Yes, all facility employees are eligible to receive vaccination as part of Phase 1 and 2 of Operation Warp Speed.
At this time, all frontline workers are able to receive the COVID-19 vaccine. Unfortunately, we do not have the authorization to immunize anyone outside of the patient, facility staff, and PharmScript staff. Even if you have received a COVID-19 vaccine you should continue taking proper safety precautions—face covering, keep distance between yourself and others (within about 6 feet), actively wash your hands, etc.
PharmScript will supply the vaccine to patients and staff in long-term care facilities.
The COVID-19 vaccine contains a small snippet of RNA which encodes the instructions for producing the coronavirus “spike” protein, a protein that helps the virus invade healthy cells.
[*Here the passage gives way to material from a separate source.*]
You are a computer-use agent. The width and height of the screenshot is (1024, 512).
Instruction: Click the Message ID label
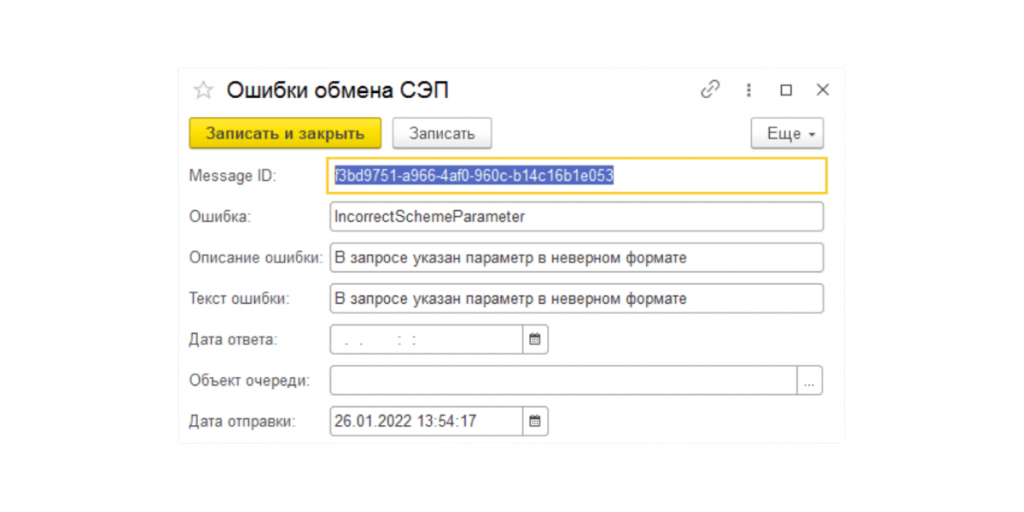232,176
The vaccine recipient’s own cells will make some of this specific protein to elicit the body to produce an immune response. Currently available COVID-19 assays test for the presence of genetic material (DNA) or other proteins, and not the spike protein, and thus should not produce a false positive test result. Essentially, the COVID tests look for different proteins than the one injected in the vaccine, so one should not receive a false-positive result on a test. However, the manufactures of the vaccine have not released any official guidance on this question.
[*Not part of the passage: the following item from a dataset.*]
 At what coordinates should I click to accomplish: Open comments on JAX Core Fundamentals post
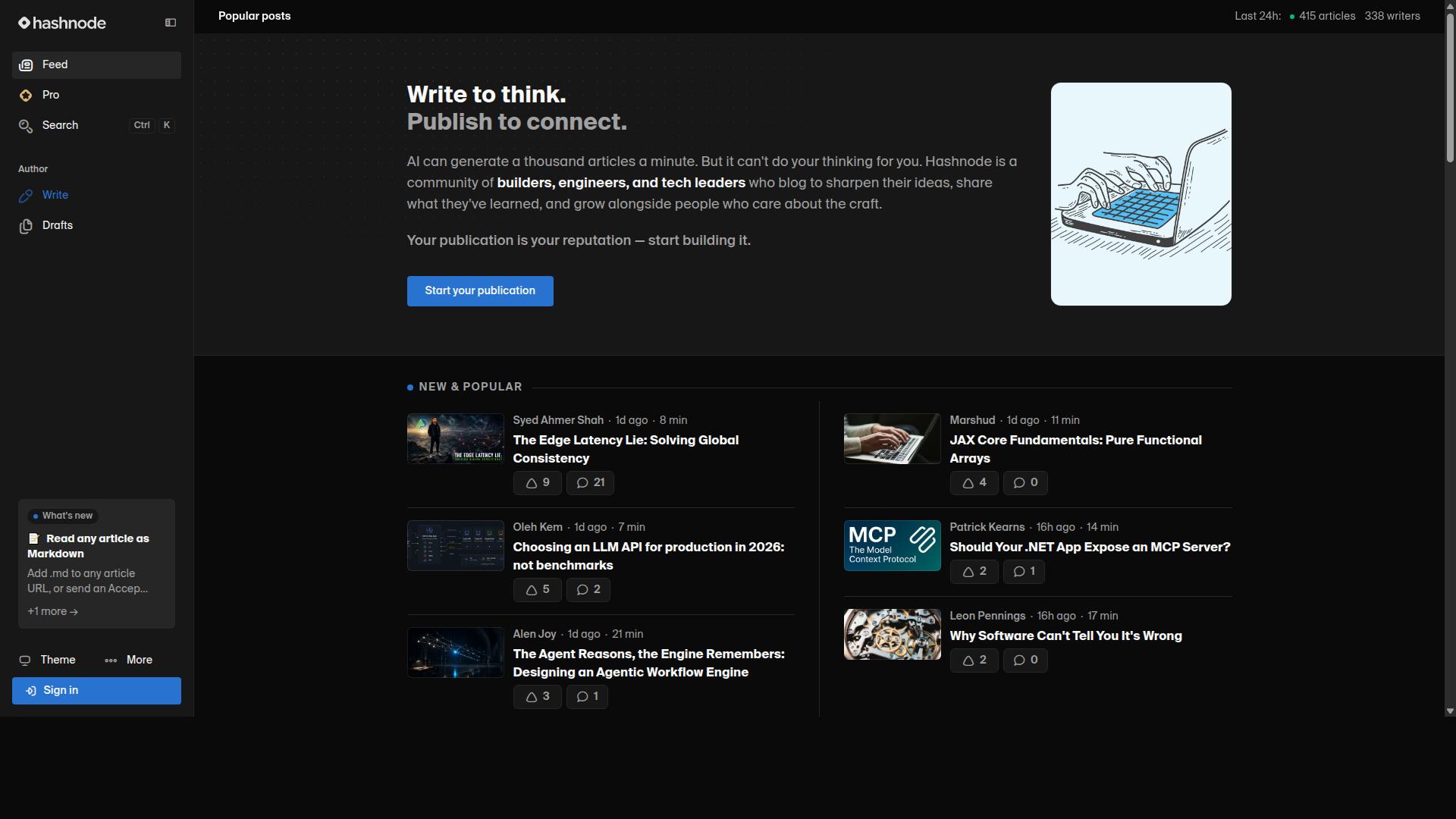[x=1025, y=483]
No, the COVID-19 vaccine does not contain cells from aborted fetuses. MRNA vaccines (Pfizer and Moderna) are synthetic vaccines, sequenced on a computer in a lab, and do not use fetal cells in their production. https://factcheckni.org/articles/covid-19-vaccinesand-aborted-fetuses/
Through an Emergency Use Authorization (EUA), the Food and Drug Administration (FDA) has determined that the Pfizer COVID-19 vaccine meets the required safety and effectiveness standards. PharmScript will continue to follow the CDC’s Guidance for Immunization Services.
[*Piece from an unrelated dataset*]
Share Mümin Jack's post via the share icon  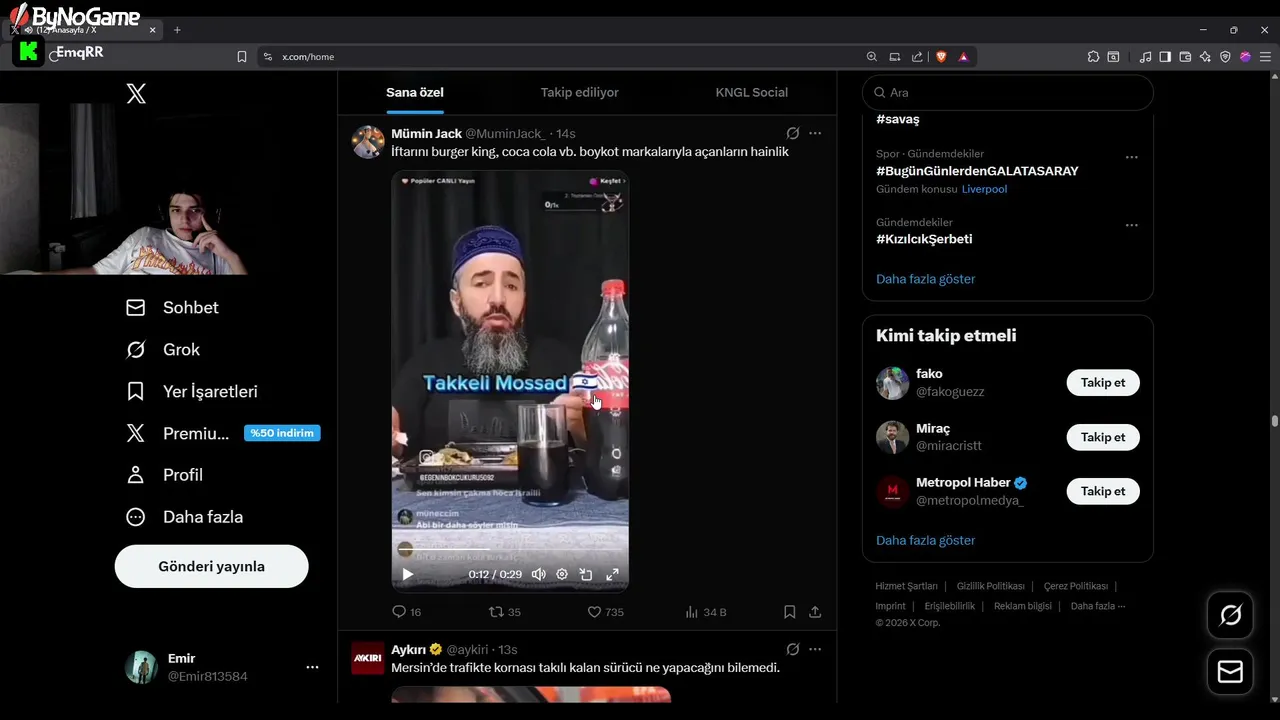[815, 612]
Every vaccine has distinct clinical profiles, therefore causing certain clinical considerations and uncertainties. For the COVID-19 vaccine, by understanding these considerations PharmScript is better able to plan and prepare for administration. Some of these considerations consist of:
- Vaccine efficacy, safety, age of vaccine recipient, duration of
immunity, route of administration, history of anaphylactic reactions - Dosing frequency and tracking
- Shipping/storage requirements
- Compounding requirements
According to the Centers for Disease Control and Prevention (CDC), the COVID-19 vaccine will help our bodies develop immunity to the virus that causes COVID-19 without us having to get the illness. Different types of vaccines work in different ways to offer protection, but with all types of vaccines, the body is left with the ability to remember how to fight that virus in the future. Experts are still learning how long these memory cells protect a person against the virus that causes COVID-19. An answer to this question will help determine the frequency that is needed to sustain immunity.